▸ Given records

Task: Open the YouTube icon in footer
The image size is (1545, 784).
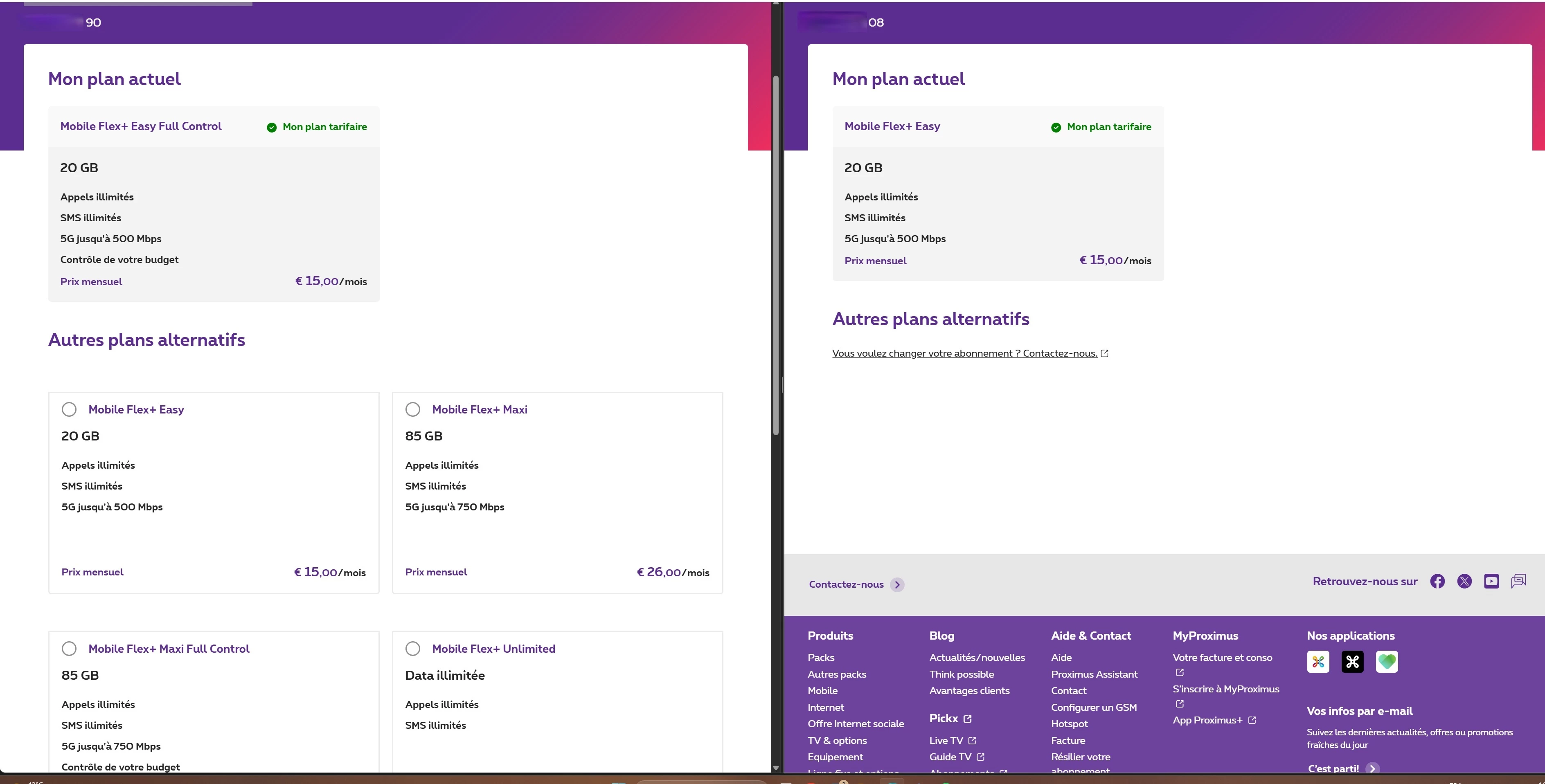Action: tap(1491, 581)
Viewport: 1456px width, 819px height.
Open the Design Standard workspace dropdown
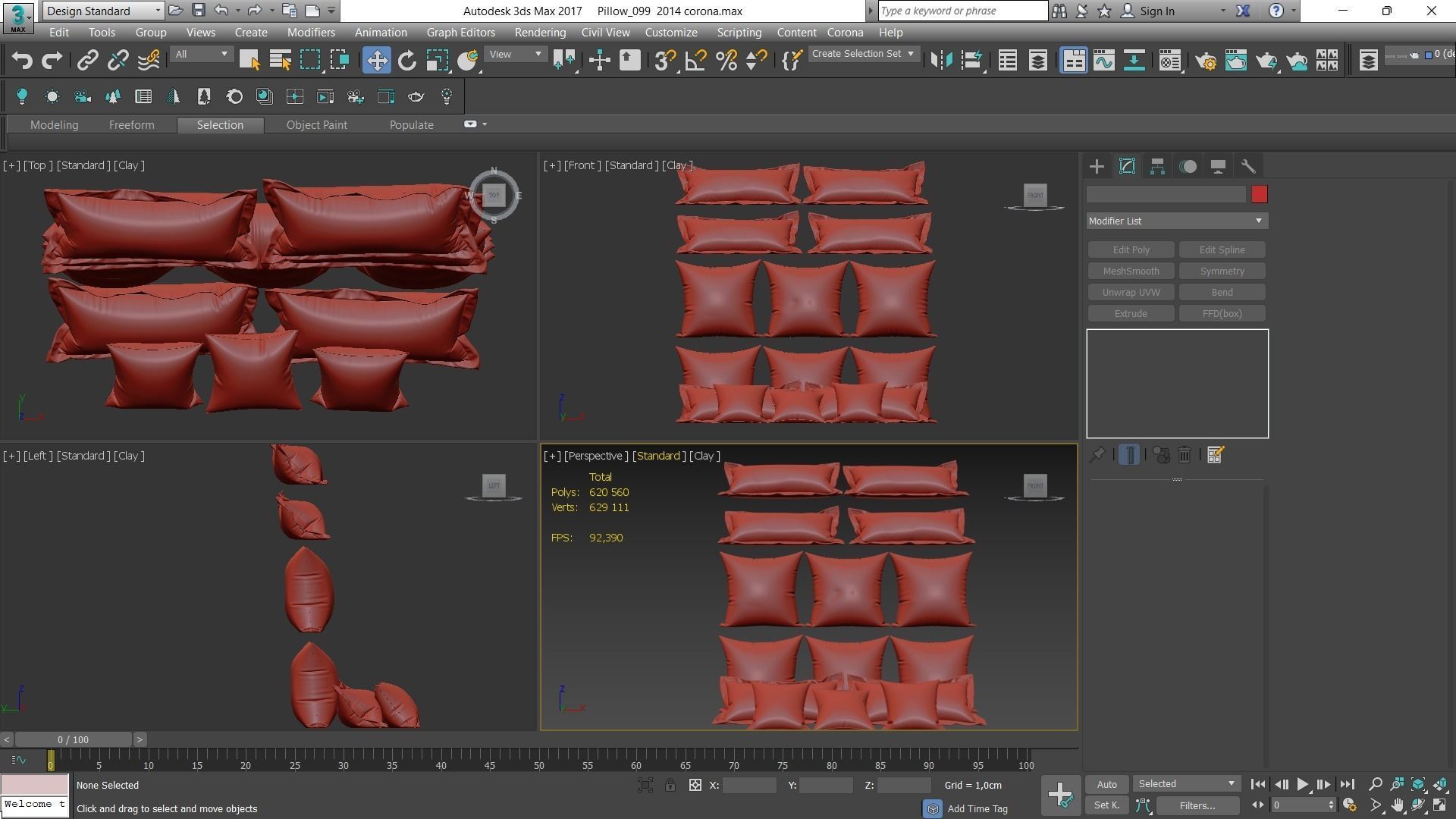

▸ Problem
Copy the whole listing above word for word but do not carry over the pictures.

▸ Response area
Task: Open the YouTube icon in footer
The image size is (1545, 784).
Action: tap(1491, 581)
Viewport: 1456px width, 819px height.
Open the Design Standard workspace dropdown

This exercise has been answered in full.